— START DATASET EXCERPTS —

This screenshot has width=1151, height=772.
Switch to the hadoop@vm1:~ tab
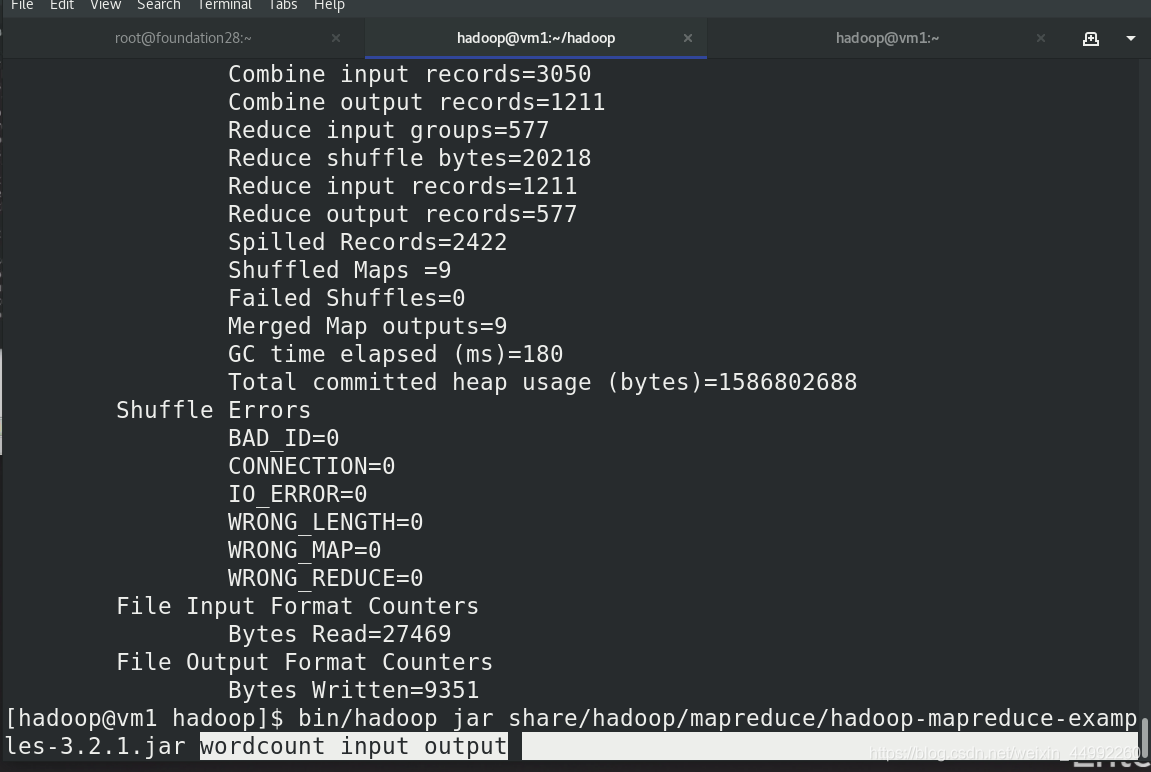[887, 38]
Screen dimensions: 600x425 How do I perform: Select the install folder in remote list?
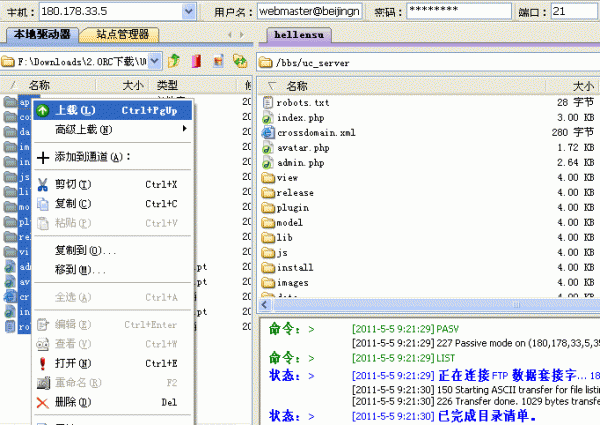coord(295,267)
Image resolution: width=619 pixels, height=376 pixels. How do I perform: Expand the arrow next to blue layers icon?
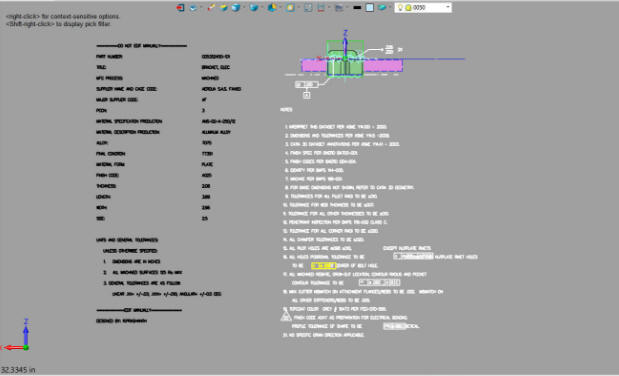tap(201, 7)
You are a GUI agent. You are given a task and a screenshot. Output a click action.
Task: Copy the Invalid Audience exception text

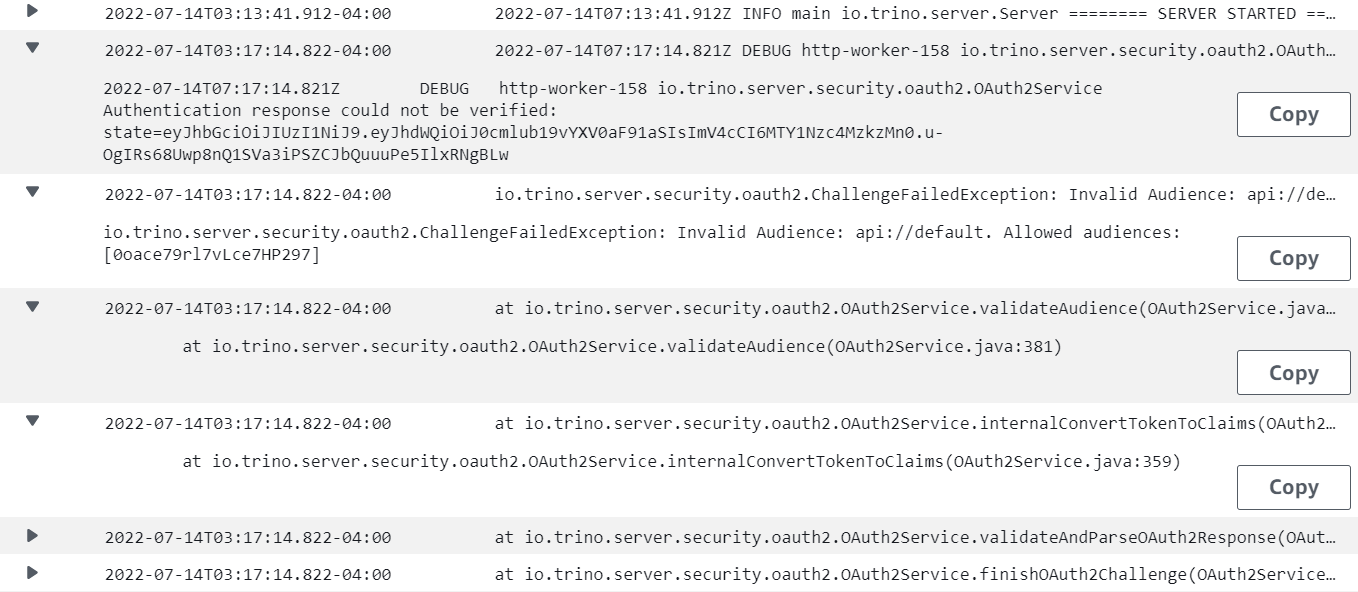click(1293, 258)
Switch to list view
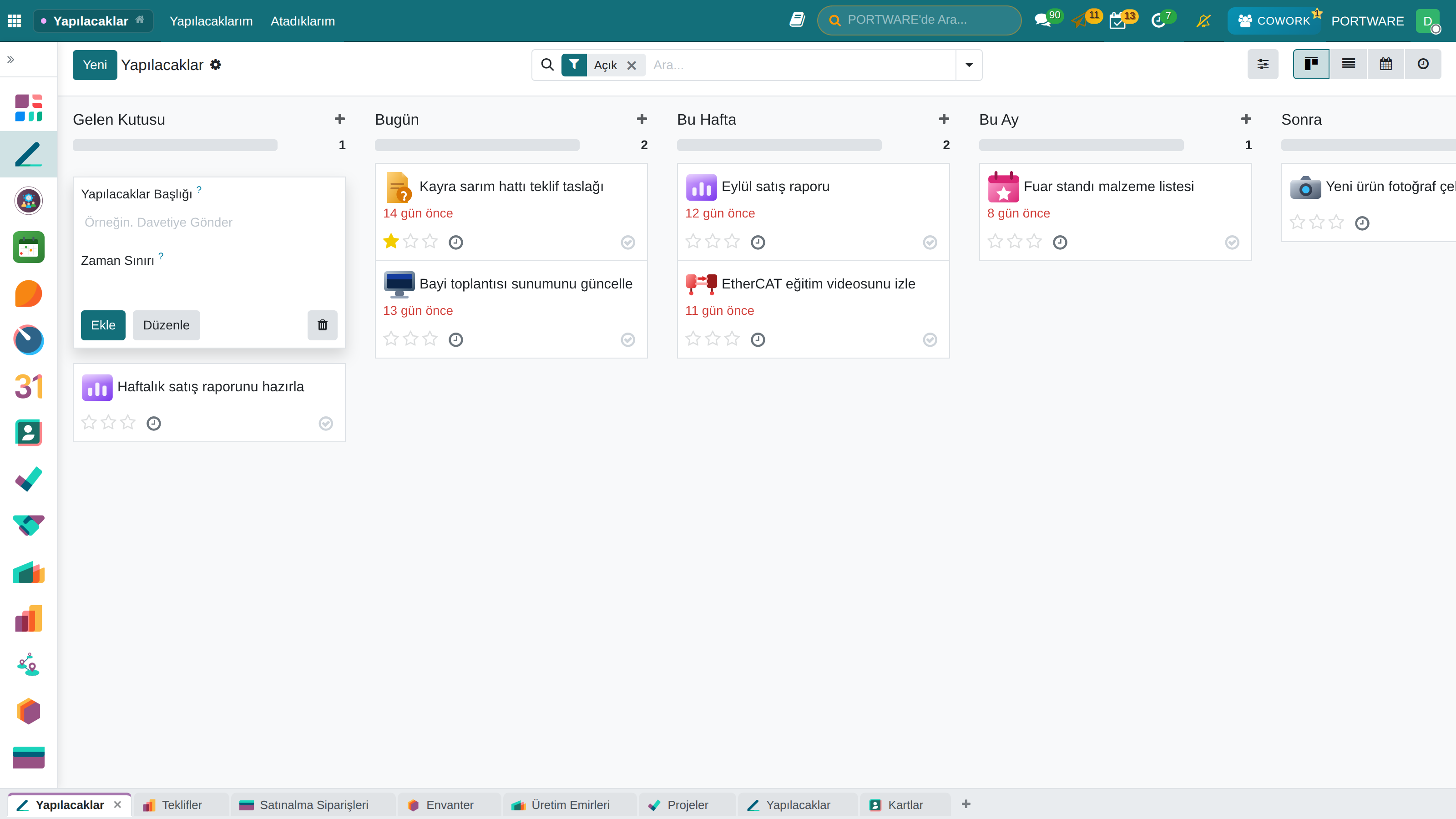Viewport: 1456px width, 819px height. coord(1348,65)
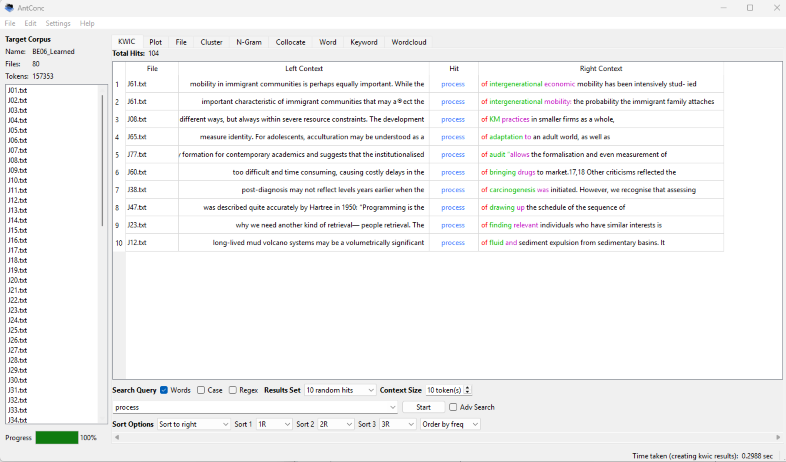The width and height of the screenshot is (786, 462).
Task: Click the AntConc app icon in title bar
Action: 9,8

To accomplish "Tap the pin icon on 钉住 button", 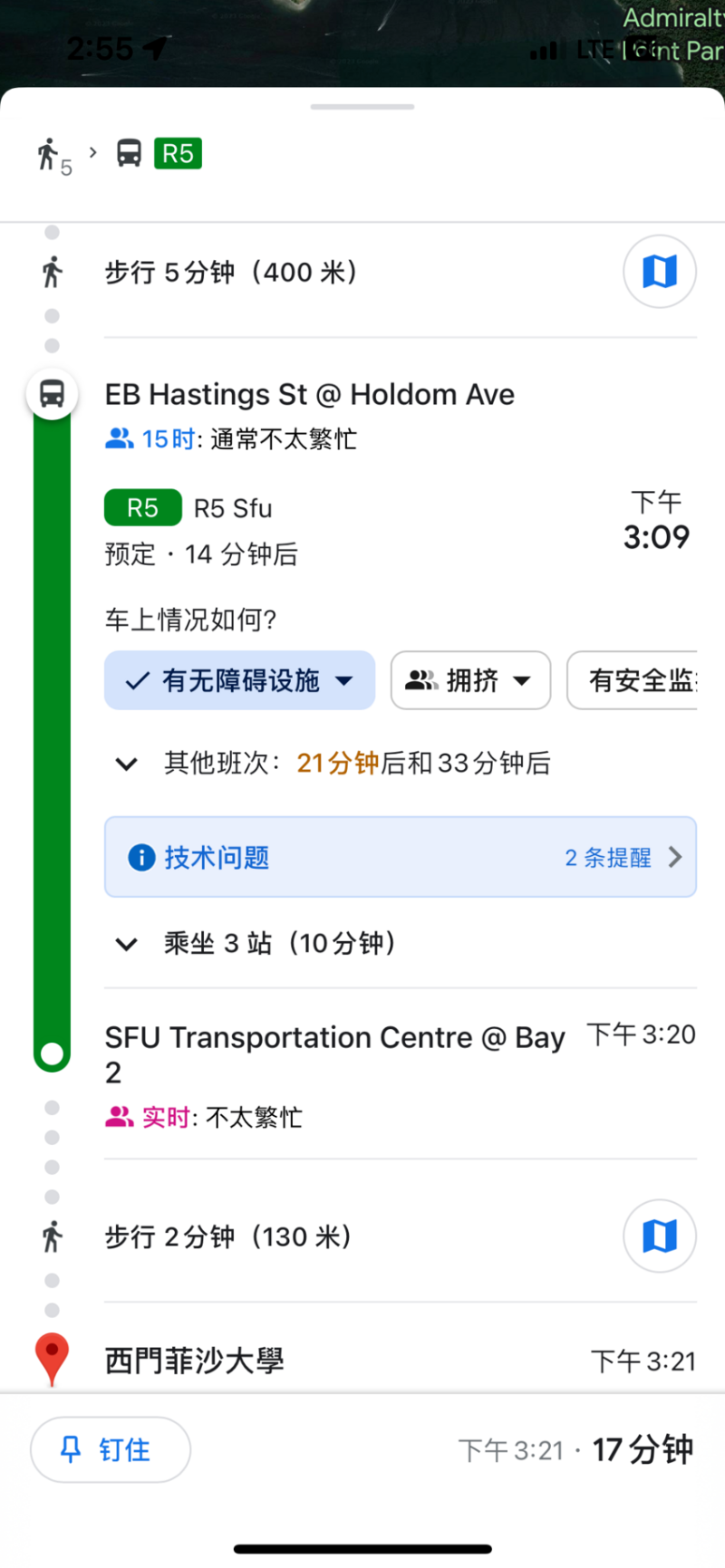I will click(70, 1450).
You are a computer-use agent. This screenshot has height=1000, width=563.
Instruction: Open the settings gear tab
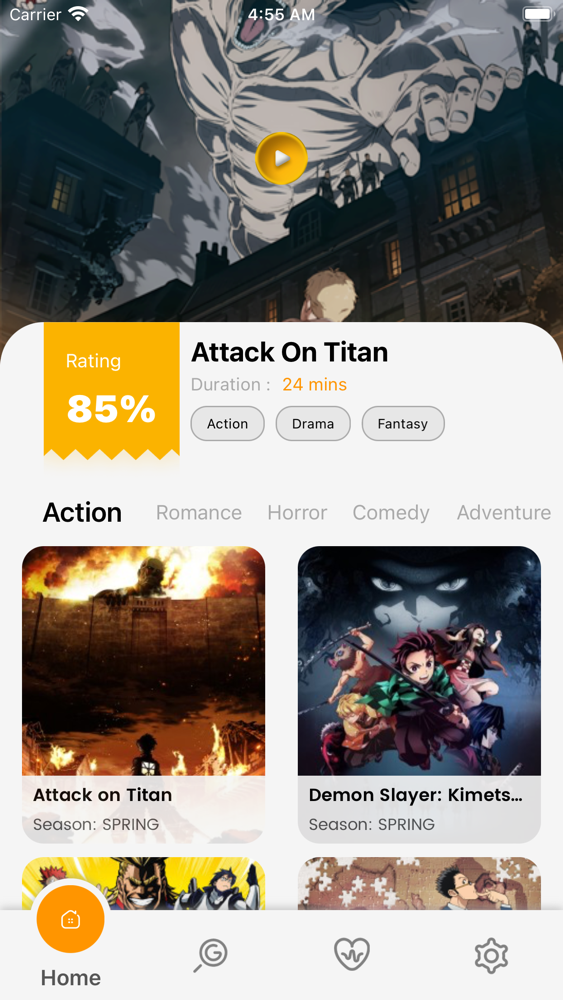(492, 955)
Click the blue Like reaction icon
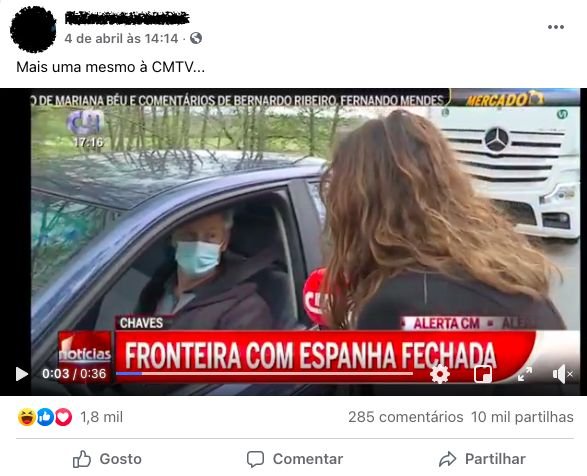Image resolution: width=587 pixels, height=476 pixels. tap(45, 417)
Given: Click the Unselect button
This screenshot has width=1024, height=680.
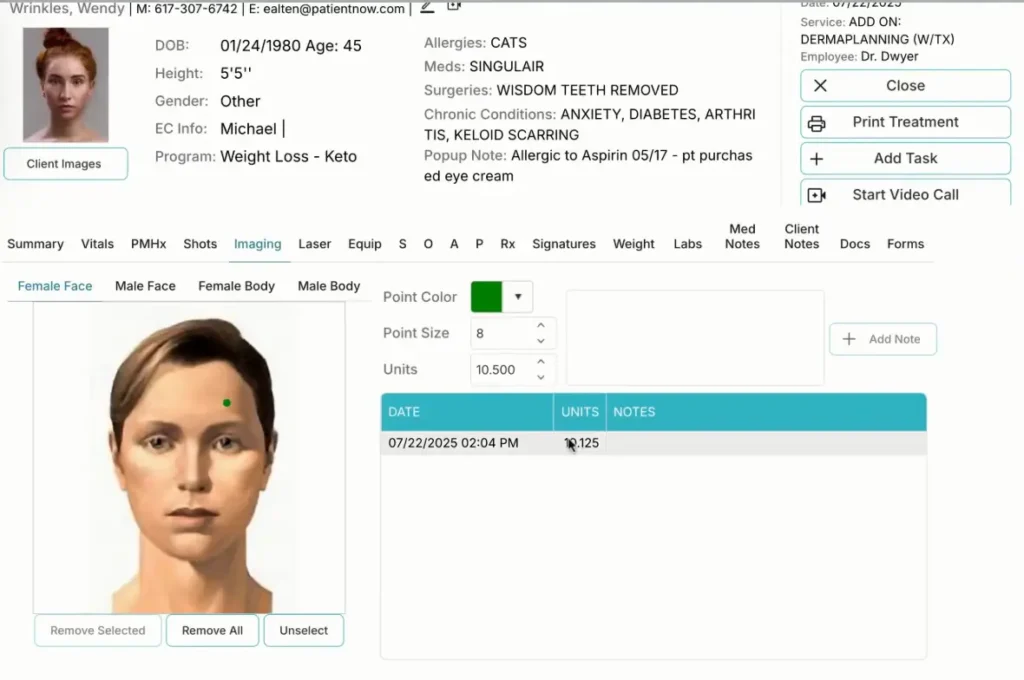Looking at the screenshot, I should point(303,630).
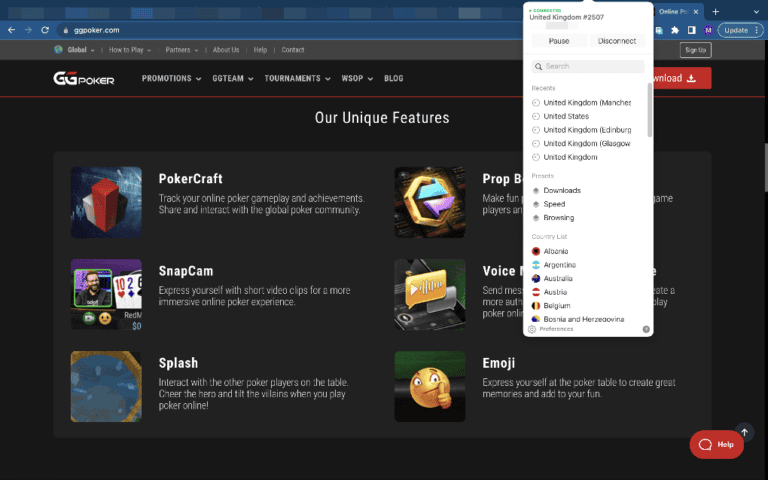Image resolution: width=768 pixels, height=480 pixels.
Task: Click the scroll-to-top arrow button
Action: click(744, 434)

— END DATASET EXCERPTS —

YOUR TASK: Report how many lines of the material above contain the string "This". Reply with the number only.

CORRECT RESPONSE: 3